→ **ИСХОДНЫЙ ДОКУМЕНТ**
.....
Когда-нибудь должны же были воды Сиваша в первый раз не
отступить!..
Счастливей того лета придумать было бы нельзя - с такой
лёгкой душой так быстро доделывал я роман. Счастливей бы не
было, если б - не Чехословакия...
Считая наших не окончательными безумцами, я думал - они
на оккупацию не пойдут. В ста метрах от моей дачи сутки за
сутками лились по шоссе на юг танки, грузовики, спецмашины -
я всё считал, что наши только пугают, маневры. А они -
вступили и успешно раздавили. И значит, по понятиям XX века,
оказались правы.
Эти дни - 21, 22 августа, были для меня ключевые. Нет,
не будем прятаться за фатум: главные направления своей жизни
всё-таки выбираем мы сами. Свою судьбу я снова сам выбирал в
эти дни.
Сердце хотело одного - написать коротко, видоизменить
Герцена: стыдно быть советским! В этих трёх словах - весь
вывод из Чехословакии, да вывод из наших всех пятидесяти
лет! Бумага сразу сложилась. Подошвы горели - бежать, ехать.
И уже машину я заводил (ручкой).
.....
→ **ЗАДАНИЕ К ВЫПОЛНЕНИЮ A**
Назовите все виды техники, которые, согласно исходному документу о событиях в Чехословакии, шли по шоссе на юг.
→ **ЗАДАНИЕ К ВЫПОЛНЕНИЮ B**
Продолжите исходный документ о событиях в Чехословакии, начав сразу после его последнего предложения.

→ **РАЗДЕЛ ДАННЫХ**
.....
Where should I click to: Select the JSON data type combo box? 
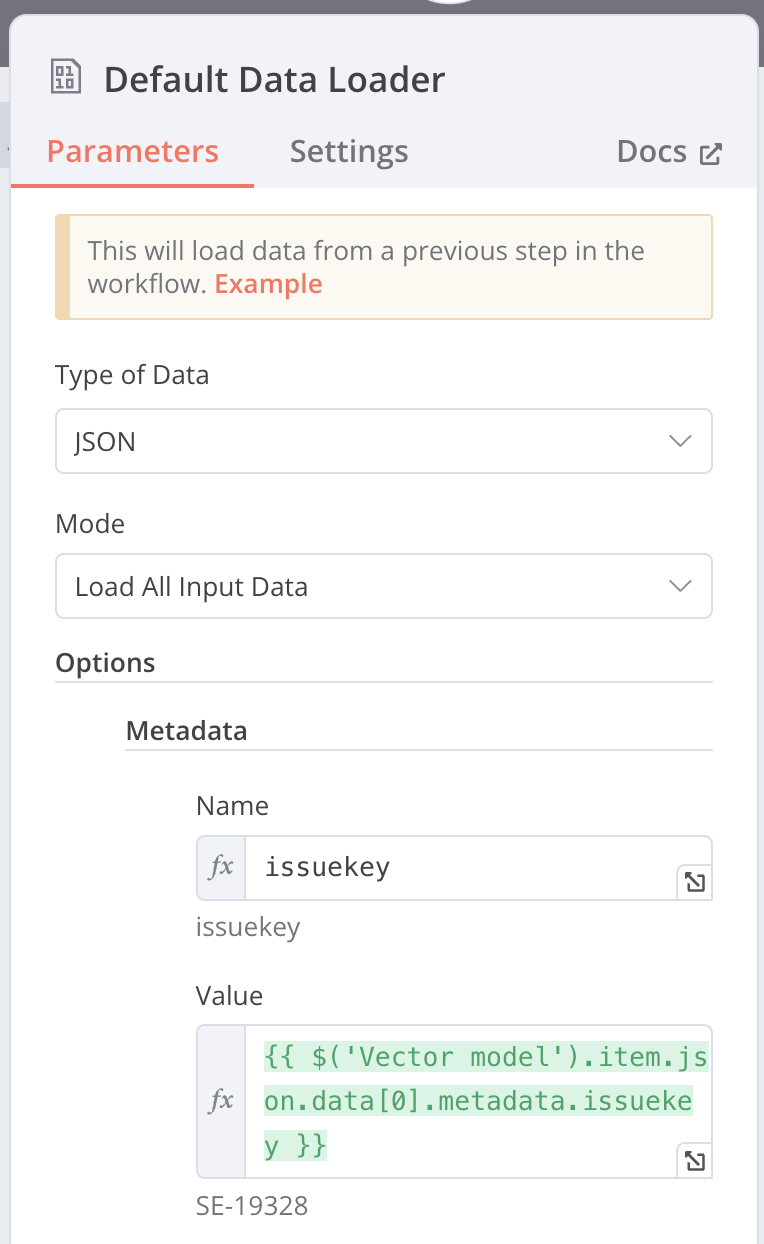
.....
→ **РЕЗУЛЬТАТ УПРАЖНЕНИЯ A**
Танки, грузовики, спецмашины.

→ **РЕЗУЛЬТАТ УПРАЖНЕНИЯ B**
Я так думал: разные знаменитости, вроде академика
Капицы, вроде Шостаковича, ищут со мною встреч, приглашают к
себе, ухаживают за мной, но мне даже и не почётна, а тошна
эта салонная трескотня - неглубокая, ни к чему не ведущая,
пустой перевод времени. А ну-ка, на машине быстро их объеду
- ещё Леонтовича, а тот с Сахаровым близок (я с Сахаровым
ещё не был знаком в те дни), ещё Ростроповича (он в прошлом
году в Рязани вихрем налетел на меня, знакомясь, а со
второго свидания звал к себе жить), да и к Твардовскому же,
наконец, - и перед каждым положу свой трёхфразовый текст,
свой трёхсловный вывод: стыдно быть советским! И - довольно
юлить! - вот выбор вашей жизни - подписываете или нет?
А ну-ка, за семью такими подписями - да двинуть в
Самиздат! через два дня по Би-Би-Си! - со всеми танками не
хватит лязга у наших на зубах - вхолостую пролязгают,
осекутся!
Но с надрывом накручивая ручкой свой капризный
"москвич", я ощутил физически, что не подниму эту семёрку,
не вытяну: н_е п_о_д_п_и_ш_у_т о_н-и, не того воспитания,
не того образа мыслей! Пленный гений Шостаковича замечется
как раненый, захлопает согнутыми руками - не удержит пера
в пальцах. Диалектичный прагматик Капица вывернет как-нибудь
так, что мы этим только Чехословакии повредим, ну, и нашему
отечеству, конечно; в крайнем случае и после ста
исправлений, через месяц, можно написать на четырех
страницах: - при всех успехах нашего социалистического
строительства... однако, имеются теневые стороны...
признавая истинность стремлений братской компартии к
социализму..." - то есть, вообще душить можно, только
братьев по социализму не следовало бы. И как-нибудь сходно
думают и захлопочут искорёжить мой текст остальные четверо.
А уж этого - не подпишу я.
Зарычал мотор - а я не поехал.
Если подписывать такое - то одному. Честно и хорошо.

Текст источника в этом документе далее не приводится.